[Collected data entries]
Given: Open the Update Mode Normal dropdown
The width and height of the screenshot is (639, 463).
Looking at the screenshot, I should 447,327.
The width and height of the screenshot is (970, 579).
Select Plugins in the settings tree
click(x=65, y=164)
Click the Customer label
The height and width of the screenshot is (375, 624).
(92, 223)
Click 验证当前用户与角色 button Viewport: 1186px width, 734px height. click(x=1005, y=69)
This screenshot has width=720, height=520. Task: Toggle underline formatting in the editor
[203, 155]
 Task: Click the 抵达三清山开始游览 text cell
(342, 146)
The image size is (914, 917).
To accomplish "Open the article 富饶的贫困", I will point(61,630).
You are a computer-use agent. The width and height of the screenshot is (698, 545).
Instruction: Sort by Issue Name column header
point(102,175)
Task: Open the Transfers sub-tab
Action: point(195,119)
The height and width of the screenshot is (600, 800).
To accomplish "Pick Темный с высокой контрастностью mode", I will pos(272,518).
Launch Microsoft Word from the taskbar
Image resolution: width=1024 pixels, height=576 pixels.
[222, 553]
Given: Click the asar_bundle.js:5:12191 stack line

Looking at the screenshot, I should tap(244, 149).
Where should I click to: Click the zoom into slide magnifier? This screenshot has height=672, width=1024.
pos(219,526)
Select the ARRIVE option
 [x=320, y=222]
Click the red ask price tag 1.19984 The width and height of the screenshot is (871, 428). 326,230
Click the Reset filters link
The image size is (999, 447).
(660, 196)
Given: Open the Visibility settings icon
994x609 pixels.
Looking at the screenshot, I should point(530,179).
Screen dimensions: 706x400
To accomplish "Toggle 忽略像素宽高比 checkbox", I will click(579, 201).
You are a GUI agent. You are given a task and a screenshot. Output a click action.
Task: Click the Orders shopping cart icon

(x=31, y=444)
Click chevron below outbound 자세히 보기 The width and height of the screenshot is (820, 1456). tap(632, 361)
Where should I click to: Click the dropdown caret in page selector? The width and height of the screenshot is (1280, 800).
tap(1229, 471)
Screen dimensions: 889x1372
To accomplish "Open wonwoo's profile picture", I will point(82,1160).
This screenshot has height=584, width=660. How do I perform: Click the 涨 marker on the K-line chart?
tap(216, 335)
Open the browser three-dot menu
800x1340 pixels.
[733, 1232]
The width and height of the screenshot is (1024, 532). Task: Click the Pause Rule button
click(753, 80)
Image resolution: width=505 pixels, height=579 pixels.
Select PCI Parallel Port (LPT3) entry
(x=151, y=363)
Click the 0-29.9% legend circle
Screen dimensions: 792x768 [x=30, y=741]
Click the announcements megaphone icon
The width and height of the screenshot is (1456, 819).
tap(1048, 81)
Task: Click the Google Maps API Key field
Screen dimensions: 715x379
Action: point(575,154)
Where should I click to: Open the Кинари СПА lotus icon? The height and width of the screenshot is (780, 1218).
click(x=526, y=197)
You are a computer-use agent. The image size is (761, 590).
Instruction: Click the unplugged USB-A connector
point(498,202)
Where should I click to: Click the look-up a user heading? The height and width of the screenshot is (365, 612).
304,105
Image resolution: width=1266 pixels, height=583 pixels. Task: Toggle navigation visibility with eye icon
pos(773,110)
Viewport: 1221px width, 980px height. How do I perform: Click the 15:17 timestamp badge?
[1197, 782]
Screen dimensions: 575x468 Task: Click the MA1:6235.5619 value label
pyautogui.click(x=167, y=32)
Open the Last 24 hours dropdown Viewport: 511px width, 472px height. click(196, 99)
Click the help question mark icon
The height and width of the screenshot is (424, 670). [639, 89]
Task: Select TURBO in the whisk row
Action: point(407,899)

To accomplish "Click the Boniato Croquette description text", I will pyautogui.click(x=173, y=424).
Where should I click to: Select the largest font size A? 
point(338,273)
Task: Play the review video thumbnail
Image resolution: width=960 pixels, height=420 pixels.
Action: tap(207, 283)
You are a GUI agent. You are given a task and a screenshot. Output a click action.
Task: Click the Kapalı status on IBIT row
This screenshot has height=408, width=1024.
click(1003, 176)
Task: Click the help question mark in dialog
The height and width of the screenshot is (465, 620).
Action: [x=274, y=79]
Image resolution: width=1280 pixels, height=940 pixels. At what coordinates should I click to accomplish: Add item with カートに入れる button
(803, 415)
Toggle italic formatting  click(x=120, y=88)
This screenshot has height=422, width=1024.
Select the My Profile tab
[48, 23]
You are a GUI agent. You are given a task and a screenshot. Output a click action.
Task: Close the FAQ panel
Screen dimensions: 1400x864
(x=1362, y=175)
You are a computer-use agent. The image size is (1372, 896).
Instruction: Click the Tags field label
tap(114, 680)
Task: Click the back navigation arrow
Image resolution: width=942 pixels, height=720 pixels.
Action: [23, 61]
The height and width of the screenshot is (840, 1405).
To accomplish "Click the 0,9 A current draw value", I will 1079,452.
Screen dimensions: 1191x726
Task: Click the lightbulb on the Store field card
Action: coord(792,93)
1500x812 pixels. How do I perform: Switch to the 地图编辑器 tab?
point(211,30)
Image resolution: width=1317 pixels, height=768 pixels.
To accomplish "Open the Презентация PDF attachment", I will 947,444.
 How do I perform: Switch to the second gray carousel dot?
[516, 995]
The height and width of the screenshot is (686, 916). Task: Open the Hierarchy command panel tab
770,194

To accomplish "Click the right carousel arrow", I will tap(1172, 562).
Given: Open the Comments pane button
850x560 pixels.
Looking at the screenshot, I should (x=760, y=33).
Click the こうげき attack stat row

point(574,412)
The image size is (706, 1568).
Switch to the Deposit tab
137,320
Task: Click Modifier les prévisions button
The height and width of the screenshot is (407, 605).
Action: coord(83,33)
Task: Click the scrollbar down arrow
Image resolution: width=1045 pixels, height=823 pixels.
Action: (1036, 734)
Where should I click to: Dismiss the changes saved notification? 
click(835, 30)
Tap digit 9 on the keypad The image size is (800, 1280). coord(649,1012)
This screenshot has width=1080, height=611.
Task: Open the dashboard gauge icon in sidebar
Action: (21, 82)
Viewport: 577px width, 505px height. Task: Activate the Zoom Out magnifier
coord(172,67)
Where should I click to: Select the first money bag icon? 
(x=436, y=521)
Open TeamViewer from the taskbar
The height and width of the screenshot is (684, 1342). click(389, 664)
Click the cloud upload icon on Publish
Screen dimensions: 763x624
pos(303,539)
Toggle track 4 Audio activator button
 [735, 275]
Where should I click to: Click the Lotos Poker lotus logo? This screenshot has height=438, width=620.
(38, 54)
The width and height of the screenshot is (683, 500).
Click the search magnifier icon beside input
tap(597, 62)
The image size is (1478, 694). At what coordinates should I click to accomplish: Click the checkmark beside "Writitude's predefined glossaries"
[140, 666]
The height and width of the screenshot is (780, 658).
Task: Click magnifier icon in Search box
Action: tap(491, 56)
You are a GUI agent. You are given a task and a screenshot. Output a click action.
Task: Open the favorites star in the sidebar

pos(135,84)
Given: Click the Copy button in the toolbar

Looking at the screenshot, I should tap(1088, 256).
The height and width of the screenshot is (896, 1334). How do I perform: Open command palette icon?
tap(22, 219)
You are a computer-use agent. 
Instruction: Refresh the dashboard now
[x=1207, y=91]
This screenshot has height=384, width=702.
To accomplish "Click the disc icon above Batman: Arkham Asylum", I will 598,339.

Work order
Gather and copy every line of the data in which the string "computer" is found.

Response to this exercise
You are a computer-use agent. The width and height of the screenshot is (698, 545).
You are a computer-use agent. The image size is (761, 590).
You are a computer-use agent. The image size is (1372, 896).
You are a computer-use agent. 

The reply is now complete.